This story was updated in the May 1, 2008 issue of CIO magazine to include new reporting. Read the latest version of this story here.

It's a lethal combination of process oversights and system failures that is the stuff of CIO nightmares: An investigation into rogue trader Jerome Kerviel's fraudulent actions at Societe Generale bank uncovered an apparent break down in financial and internal IT controls subverted by an employee with IT know-how and authorized systems access.

The well-known tale of Kerviel's exploits, which led to more than $7 billion in losses for the bank, is serving as a wake-up call to businesses everywhere. "It's started the conversation around these issues," says Scott Crawford, a security expert and research director at Enterprise Management Associates. (EMA) And executives, he says, are now asking themselves, What can we do to ensure that the risk exposure of the business itself is managed effectively, in addition to what role IT should play?

Answering that question, however, isn't so easy.

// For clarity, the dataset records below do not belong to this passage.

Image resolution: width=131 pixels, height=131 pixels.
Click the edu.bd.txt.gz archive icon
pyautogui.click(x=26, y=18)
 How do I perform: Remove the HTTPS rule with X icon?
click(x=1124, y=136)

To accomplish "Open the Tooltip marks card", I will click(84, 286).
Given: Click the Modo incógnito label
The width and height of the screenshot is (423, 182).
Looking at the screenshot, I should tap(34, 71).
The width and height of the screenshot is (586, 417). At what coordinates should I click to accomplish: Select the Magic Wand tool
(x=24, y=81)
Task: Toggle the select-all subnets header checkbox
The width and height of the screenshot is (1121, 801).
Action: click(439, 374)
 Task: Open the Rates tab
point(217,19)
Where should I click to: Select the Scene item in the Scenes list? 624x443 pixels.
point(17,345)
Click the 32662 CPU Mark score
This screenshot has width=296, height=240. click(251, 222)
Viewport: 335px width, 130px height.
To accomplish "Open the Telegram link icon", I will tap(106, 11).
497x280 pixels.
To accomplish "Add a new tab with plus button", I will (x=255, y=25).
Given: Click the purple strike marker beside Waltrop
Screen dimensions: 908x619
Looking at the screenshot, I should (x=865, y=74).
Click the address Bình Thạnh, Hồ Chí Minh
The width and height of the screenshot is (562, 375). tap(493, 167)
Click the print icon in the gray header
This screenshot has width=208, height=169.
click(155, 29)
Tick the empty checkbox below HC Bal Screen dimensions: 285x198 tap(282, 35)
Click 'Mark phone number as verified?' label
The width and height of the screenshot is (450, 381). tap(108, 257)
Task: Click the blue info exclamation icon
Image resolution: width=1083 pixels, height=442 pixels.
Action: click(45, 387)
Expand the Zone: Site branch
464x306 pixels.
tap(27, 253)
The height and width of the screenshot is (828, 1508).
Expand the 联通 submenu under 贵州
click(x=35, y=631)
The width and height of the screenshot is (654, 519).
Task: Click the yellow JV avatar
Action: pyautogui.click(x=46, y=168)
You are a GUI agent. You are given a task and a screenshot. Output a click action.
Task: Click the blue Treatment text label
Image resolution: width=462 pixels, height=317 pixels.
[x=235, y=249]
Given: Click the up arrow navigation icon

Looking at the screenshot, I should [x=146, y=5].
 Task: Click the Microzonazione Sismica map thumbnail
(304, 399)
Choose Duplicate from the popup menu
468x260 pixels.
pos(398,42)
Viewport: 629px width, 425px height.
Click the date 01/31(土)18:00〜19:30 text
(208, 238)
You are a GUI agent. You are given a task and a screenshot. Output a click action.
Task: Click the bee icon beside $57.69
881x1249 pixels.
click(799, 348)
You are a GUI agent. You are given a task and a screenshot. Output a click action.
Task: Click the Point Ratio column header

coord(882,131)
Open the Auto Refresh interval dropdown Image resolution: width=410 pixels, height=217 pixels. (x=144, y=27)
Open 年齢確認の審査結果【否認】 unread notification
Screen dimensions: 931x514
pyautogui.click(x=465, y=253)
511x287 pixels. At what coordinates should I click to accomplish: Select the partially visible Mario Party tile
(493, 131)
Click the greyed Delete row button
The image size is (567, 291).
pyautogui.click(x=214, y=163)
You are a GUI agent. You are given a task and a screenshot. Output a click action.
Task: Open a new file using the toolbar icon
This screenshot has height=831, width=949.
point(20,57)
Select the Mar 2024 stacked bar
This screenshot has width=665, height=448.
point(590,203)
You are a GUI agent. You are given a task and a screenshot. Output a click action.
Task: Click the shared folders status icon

First, many executives don't have a good enough understanding of where their risks actually are, Crawford says, and therefore don't know where they need more robust controls.

This is compounded by that fact that some executives might not want to be made aware of their company's risks. "Once you know what your exposure is, you are no longer ignorant," Crawford says. "And if you choose not to mitigate a known risk or at least not address it, then the issue potentially becomes one of negligence." (Which is precisely why regulations like Sarbanes-Oxley require top execs to put their names on their company's financial documents.)

As a previous CIO article on the Societe Generale scandal notes, several former risk-control executives quoted in a Wall Street Journal article said that financial institutions of all types are notorious for weakening risk-management procedures when times are good and profits are flowing fast. The Journal article cites the "months of misery" endured at top U.S. banks and securities firms, which are being clobbered by the mortgage crisis, as evidence of such lax risk controls come to fruition.

In addition, even if executives are made aware of the risks, they have a tough time balancing the potential gains from a risky endeavor versus the potential losses, Crawford says. "There's always this delicate balancing act between taking advantage of opportunities and doing an effective job of IT risk management," he notes. "This notion of business risk exposure in IT still is a challenge particularly for the CIO but for the business as a whole."